WORK REQUEST » Restate the entries below word for word, leaving nothing out.

Stored items »
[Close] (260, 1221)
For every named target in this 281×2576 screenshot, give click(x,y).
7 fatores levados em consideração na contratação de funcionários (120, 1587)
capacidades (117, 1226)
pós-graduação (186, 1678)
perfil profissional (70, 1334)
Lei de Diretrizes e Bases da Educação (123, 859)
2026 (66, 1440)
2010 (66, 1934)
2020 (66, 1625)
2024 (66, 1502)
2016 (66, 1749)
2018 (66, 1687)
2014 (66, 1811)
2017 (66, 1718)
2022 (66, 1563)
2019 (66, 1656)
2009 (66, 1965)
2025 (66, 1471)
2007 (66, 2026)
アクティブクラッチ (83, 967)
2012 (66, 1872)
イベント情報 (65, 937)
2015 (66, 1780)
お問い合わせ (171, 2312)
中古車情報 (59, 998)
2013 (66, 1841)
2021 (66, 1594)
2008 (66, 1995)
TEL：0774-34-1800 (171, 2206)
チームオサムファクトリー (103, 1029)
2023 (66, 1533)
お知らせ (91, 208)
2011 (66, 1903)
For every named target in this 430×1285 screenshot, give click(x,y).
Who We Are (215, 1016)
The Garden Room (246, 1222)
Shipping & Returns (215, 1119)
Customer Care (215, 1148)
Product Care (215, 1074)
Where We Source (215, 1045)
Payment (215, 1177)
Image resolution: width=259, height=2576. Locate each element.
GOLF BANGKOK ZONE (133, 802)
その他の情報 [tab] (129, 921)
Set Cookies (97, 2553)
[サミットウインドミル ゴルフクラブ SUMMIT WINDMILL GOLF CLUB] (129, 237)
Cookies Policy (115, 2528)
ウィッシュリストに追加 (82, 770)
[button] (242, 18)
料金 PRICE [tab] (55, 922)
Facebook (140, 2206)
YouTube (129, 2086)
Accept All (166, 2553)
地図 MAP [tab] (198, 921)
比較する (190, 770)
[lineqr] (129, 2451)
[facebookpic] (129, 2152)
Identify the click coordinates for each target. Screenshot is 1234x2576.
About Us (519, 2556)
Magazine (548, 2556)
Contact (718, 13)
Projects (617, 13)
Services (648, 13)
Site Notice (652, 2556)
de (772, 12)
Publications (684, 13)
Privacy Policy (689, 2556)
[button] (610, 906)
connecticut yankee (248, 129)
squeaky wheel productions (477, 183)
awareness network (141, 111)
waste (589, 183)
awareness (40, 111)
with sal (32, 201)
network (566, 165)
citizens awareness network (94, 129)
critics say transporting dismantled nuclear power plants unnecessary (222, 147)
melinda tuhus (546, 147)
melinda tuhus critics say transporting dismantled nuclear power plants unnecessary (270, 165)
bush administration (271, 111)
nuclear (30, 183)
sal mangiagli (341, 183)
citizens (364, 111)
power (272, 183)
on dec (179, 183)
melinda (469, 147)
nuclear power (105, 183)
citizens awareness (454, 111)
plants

SOLVED PROBLEM »
[Close] (260, 1221)
For every named target in this 281×2576 screenshot, give click(x,y).
7 fatores levados em consideração na contratação de funcionários (120, 1587)
capacidades (117, 1226)
pós-graduação (186, 1678)
perfil profissional (70, 1334)
Lei de Diretrizes e Bases da Educação (123, 859)
2026 (66, 1440)
2010 (66, 1934)
2020 (66, 1625)
2024 (66, 1502)
2016 (66, 1749)
2018 (66, 1687)
2014 (66, 1811)
2017 (66, 1718)
2022 (66, 1563)
2019 (66, 1656)
2009 (66, 1965)
2025 (66, 1471)
2007 (66, 2026)
アクティブクラッチ (83, 967)
2012 (66, 1872)
イベント情報 (65, 937)
2015 (66, 1780)
お問い合わせ (171, 2312)
中古車情報 (59, 998)
2013 (66, 1841)
2021 (66, 1594)
2008 (66, 1995)
TEL：0774-34-1800 (171, 2206)
チームオサムファクトリー (103, 1029)
2023 (66, 1533)
お知らせ (91, 208)
2011 (66, 1903)
For every named target in this 430×1285 screenshot, give click(x,y).
Who We Are (215, 1016)
The Garden Room (246, 1222)
Shipping & Returns (215, 1119)
Customer Care (215, 1148)
Product Care (215, 1074)
Where We Source (215, 1045)
Payment (215, 1177)
Image resolution: width=259, height=2576. Locate each element.
GOLF BANGKOK ZONE (133, 802)
その他の情報 [tab] (129, 921)
Set Cookies (97, 2553)
[サミットウインドミル ゴルフクラブ SUMMIT WINDMILL GOLF CLUB] (129, 237)
Cookies Policy (115, 2528)
ウィッシュリストに追加 (82, 770)
[button] (242, 18)
料金 PRICE [tab] (55, 922)
Facebook (140, 2206)
YouTube (129, 2086)
Accept All (166, 2553)
地図 MAP [tab] (198, 921)
比較する (190, 770)
[lineqr] (129, 2451)
[facebookpic] (129, 2152)
Identify the click coordinates for each target. Screenshot is 1234x2576.
About Us (519, 2556)
Magazine (548, 2556)
Contact (718, 13)
Projects (617, 13)
Services (648, 13)
Site Notice (652, 2556)
de (772, 12)
Publications (684, 13)
Privacy Policy (689, 2556)
[button] (610, 906)
connecticut yankee (248, 129)
squeaky wheel productions (477, 183)
awareness network (141, 111)
waste (589, 183)
awareness (40, 111)
with sal (32, 201)
network (566, 165)
citizens awareness network (94, 129)
critics say transporting dismantled nuclear power plants unnecessary (222, 147)
melinda tuhus (546, 147)
melinda tuhus critics say transporting dismantled nuclear power plants unnecessary (270, 165)
bush administration (271, 111)
nuclear (30, 183)
sal mangiagli (341, 183)
citizens (364, 111)
power (272, 183)
on dec (179, 183)
melinda (469, 147)
nuclear power (105, 183)
citizens awareness (454, 111)
plants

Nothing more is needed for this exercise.